- **Excerpted text**:

Why Guitar Method Books Are Weak part 3

In a couple of previous posts I stated some reasons why guitar method books are much weaker than methods for other instruments.

This time I'll talk a little bit about what I use and why I think it is more effective.

I basically use what I call the First Division Guitar Method. I've taken some old First Division Band Method books that my band director wasn't using anyway and use them to teach guitar. I use the Eb Alto Sax books because they transpose to C/G which are very guitar-friendly keys.

(Mine don't really look as nice as this pic. I've got the really old ones.)

With this method, we begin by learning D, C and B on the second string with whole notes. When we add the note E on the third page we've now got a great list of beginner songs that the student will immediately recognize. Also, the student is only playing two fretted notes. They can then play Mary's Little Lamb, Au Claire De Lune and Hot Cross Buns.

The main difference, however, is the pace. I really think that the technique required to play the guitar well requires this kind of slower pace. Since it is a beginner band book, it's designed to teach one hundred or more 6th graders to play many different instruments all at the same time. The first two pages are dedicated to learning just those first three notes. They begin with whole notes and add quarter notes on the second page.

- **Supplied data**:
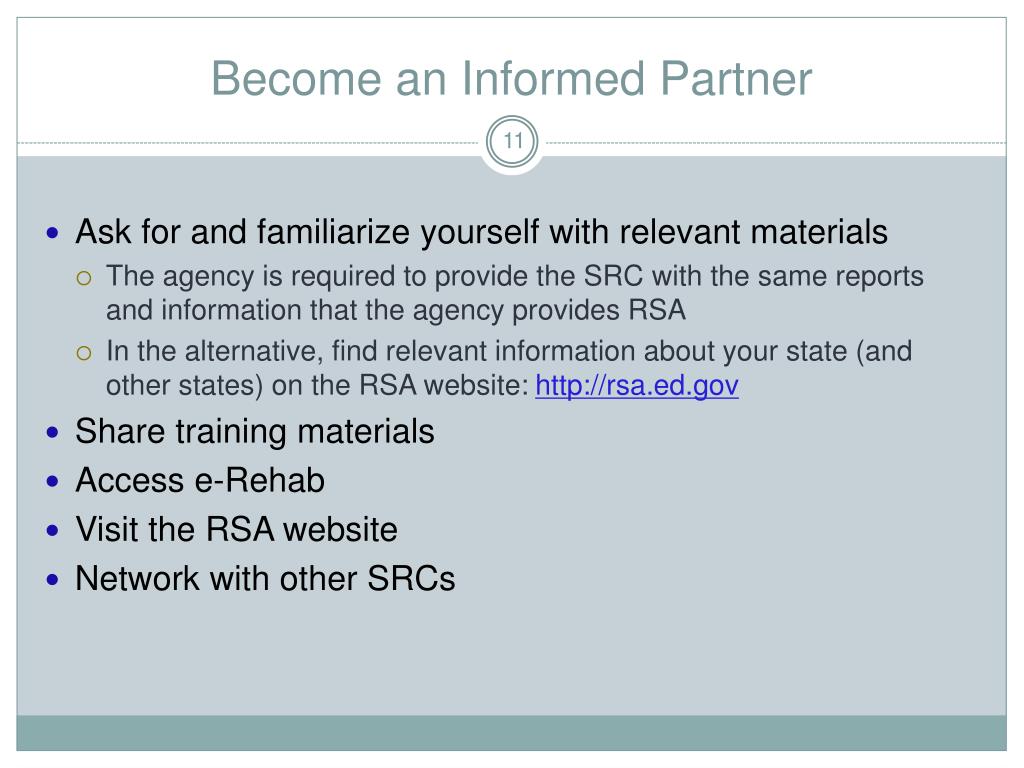The width and height of the screenshot is (1024, 768).
Task: Select the Share training materials bullet
Action: tap(255, 432)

- **Tasks to perform**:
a: Answer these questions using the text on guitar method books:
(i) Which First Division Band Method books does the writer use, and why were those chosen?
(ii) Which notes does this method begin with, and on which string?
(iii) What is added on the second page?
b: Write a continuation of the text on guitar method books, picking up right after its final sentence.

- **Expected responses**:
a:
(i) The writer uses the Eb Alto Sax books, because they transpose to C/G, which are very guitar-friendly keys.
(ii) It begins with D, C and B on the second string.
(iii) Quarter notes are added on the second page.

b:
To keep things from moving too slowly they mix in several pieces with Solo/Class options and two line duets. These are really good if you have a large class and want to evaluate what each student is doing. You just get different kids to play the solo. We also do a lot of "Boys play # 5 and girls play #6" on the duet lines. I can walk around and see what each person is doing.

They also don't get as bored with the repetition required because the Solo adds interest and they want to see how others are doing. It also provides a great incentive for them to work harder since they know that they may be next.

For the rest of the book they add one or two notes at a time and have a lot of repetition. Also, after they introduce new notes they emphasize them for a couple of tunes and then go back and focus on those few core notes. The emphasis really seems to be on learning to read well rather than just learning "all the notes". The "real" guitar methods out there really seem to be about getting all the notes learned as fast as possible.

Any other band method would probably work just as well. I just happened to have old first division books here. But they're all designed to teach large groups of students at a reasonable pace. (Just remember that the Eb instruments are already transposed to guitar-friendly keys.) I think that this offers a great starting point for thinking about a new way to teach guitar.

Anyone who has ever played or taught Piano out of the Thompson books knows what a vast improvement the Bastian series is for beginning learners and so on with newer methods. For guitar instruction not only do we not have a "Bastien" type method, we don't even have a "Thompson". I really think that we are light years behind other instruments in the area of beginner instruction in note-reading.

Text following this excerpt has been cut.